◆ **Records shown**
--------

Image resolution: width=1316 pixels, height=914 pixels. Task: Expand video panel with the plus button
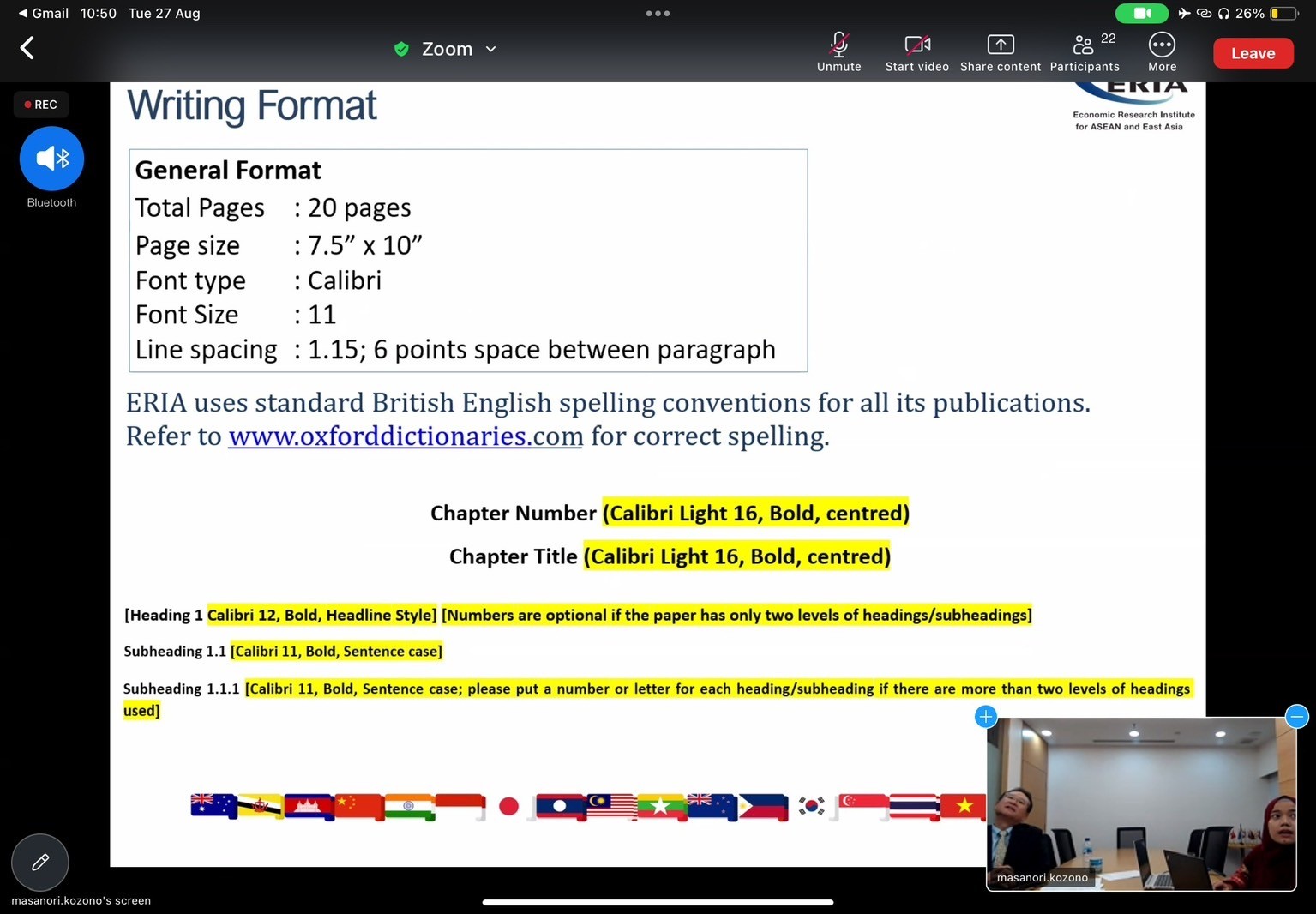click(x=986, y=716)
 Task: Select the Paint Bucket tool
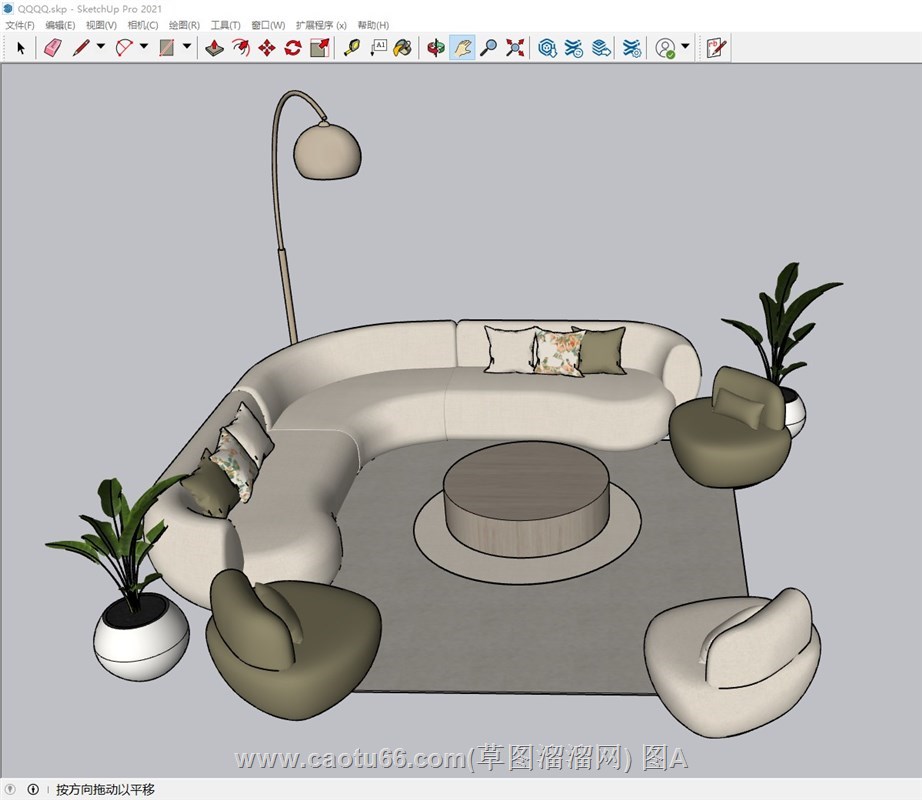[402, 47]
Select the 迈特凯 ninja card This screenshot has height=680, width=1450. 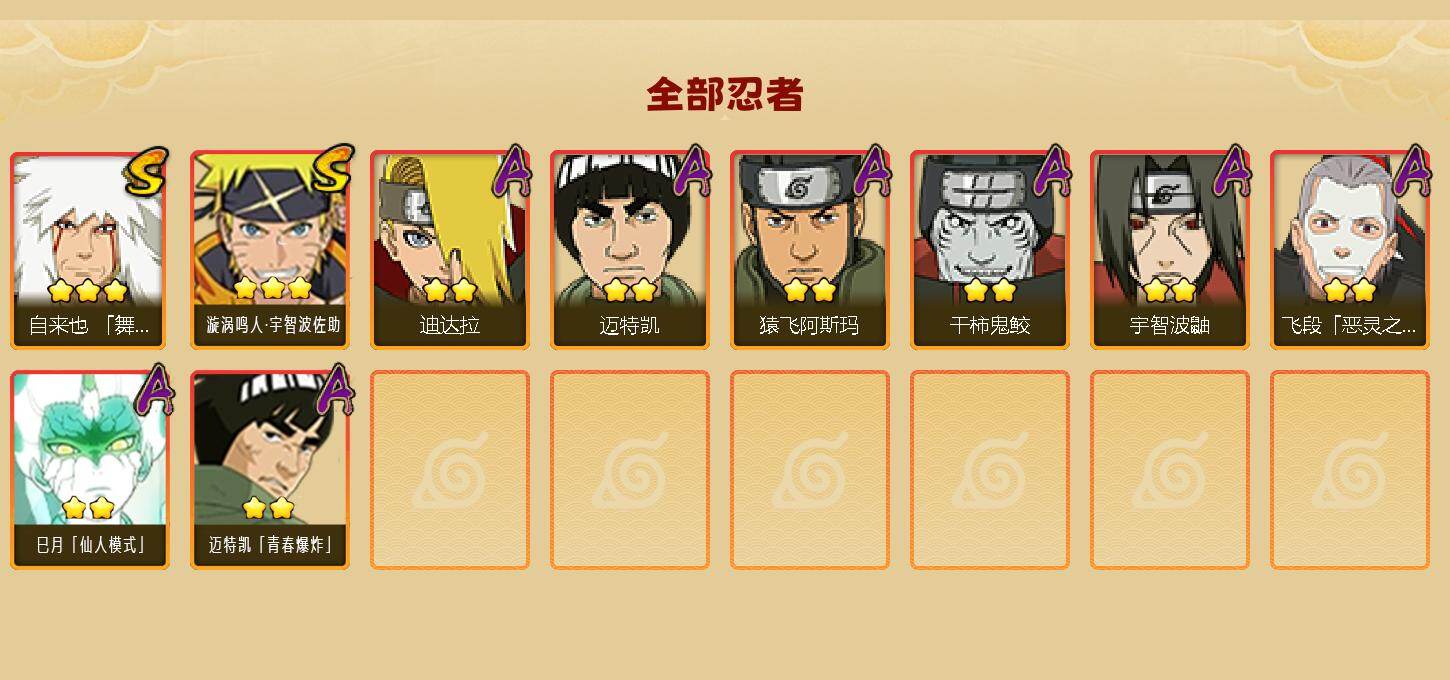click(x=630, y=250)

--------

◆ **Goal**
Pull out every line from the entries above that contains the string "Task". Case counts.

◆ **Worked answer**
Image resolution: width=1316 pixels, height=914 pixels. Task: Expand video panel with the plus button
 Task: Select the Paint Bucket tool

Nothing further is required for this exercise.